= Beginning of Section =

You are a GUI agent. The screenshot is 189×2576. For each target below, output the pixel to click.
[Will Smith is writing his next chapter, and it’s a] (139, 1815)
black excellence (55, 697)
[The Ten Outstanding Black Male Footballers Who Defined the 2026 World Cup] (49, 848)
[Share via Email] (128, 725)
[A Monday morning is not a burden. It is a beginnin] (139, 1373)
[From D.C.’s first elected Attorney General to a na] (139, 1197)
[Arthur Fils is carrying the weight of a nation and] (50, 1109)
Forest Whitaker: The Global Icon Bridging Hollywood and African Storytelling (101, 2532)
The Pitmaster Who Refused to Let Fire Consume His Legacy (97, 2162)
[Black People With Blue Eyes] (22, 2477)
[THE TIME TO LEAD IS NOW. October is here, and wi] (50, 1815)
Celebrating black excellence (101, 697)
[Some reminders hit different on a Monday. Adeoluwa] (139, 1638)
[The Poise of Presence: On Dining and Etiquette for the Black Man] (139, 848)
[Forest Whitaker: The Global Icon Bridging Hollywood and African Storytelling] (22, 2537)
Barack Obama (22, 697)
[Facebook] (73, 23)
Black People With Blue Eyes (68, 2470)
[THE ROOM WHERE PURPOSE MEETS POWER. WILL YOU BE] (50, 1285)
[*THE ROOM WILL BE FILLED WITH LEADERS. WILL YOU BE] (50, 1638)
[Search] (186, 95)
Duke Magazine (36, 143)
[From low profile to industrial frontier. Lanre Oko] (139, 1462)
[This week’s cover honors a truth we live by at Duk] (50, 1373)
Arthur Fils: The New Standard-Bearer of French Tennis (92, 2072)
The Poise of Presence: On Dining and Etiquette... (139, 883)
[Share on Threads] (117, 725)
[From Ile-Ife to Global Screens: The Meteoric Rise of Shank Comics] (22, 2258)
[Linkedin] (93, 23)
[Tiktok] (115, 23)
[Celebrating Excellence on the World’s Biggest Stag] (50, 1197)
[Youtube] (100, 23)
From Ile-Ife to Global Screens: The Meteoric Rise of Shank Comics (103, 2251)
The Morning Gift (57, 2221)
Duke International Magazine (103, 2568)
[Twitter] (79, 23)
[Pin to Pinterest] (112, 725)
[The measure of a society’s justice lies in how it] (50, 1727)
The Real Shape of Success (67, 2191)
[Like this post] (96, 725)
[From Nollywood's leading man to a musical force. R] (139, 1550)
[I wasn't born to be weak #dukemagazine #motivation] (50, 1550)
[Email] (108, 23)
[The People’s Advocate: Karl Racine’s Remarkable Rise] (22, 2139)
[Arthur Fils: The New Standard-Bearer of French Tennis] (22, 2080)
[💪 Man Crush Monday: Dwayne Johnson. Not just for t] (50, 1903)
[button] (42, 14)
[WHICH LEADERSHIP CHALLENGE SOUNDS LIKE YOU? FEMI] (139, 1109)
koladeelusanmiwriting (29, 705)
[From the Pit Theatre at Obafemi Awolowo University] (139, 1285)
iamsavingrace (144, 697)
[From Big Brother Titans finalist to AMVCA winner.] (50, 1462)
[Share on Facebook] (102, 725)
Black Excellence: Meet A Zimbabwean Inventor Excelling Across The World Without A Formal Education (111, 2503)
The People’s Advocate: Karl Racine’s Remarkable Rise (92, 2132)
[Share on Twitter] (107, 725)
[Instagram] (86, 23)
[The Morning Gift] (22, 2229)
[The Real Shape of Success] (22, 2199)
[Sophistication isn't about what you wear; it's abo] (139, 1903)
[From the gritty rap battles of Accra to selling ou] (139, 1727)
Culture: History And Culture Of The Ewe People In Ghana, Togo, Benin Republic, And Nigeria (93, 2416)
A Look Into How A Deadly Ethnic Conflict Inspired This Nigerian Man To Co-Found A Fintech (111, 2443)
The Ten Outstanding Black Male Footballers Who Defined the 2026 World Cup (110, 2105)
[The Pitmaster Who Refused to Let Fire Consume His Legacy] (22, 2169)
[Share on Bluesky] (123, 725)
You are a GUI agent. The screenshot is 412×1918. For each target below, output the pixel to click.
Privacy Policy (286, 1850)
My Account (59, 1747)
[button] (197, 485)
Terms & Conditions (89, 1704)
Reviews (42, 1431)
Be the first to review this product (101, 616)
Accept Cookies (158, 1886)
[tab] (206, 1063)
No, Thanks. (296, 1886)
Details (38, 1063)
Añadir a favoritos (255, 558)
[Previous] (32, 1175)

= End of Section =
= Beginning of Section =

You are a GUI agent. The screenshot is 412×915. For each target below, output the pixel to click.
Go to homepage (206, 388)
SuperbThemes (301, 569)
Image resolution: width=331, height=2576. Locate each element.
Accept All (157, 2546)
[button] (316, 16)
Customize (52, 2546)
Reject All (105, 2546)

= End of Section =

→ **What is needed**
Only the lines above from the line with "[Sophistication isn't about" to the line with "[Previous] (32, 1175)", those two lines included, should be reproduced exactly.

→ **Your solution**
[Sophistication isn't about what you wear; it's abo] (139, 1903)
[From the gritty rap battles of Accra to selling ou] (139, 1727)
Culture: History And Culture Of The Ewe People In Ghana, Togo, Benin Republic, And Nigeria (93, 2416)
A Look Into How A Deadly Ethnic Conflict Inspired This Nigerian Man To Co-Found A Fintech (111, 2443)
The Ten Outstanding Black Male Footballers Who Defined the 2026 World Cup (110, 2105)
[The Pitmaster Who Refused to Let Fire Consume His Legacy] (22, 2169)
[Share on Bluesky] (123, 725)
You are a GUI agent. The screenshot is 412×1918. For each target below, output the pixel to click.
Privacy Policy (286, 1850)
My Account (59, 1747)
[button] (197, 485)
Terms & Conditions (89, 1704)
Reviews (42, 1431)
Be the first to review this product (101, 616)
Accept Cookies (158, 1886)
[tab] (206, 1063)
No, Thanks. (296, 1886)
Details (38, 1063)
Añadir a favoritos (255, 558)
[Previous] (32, 1175)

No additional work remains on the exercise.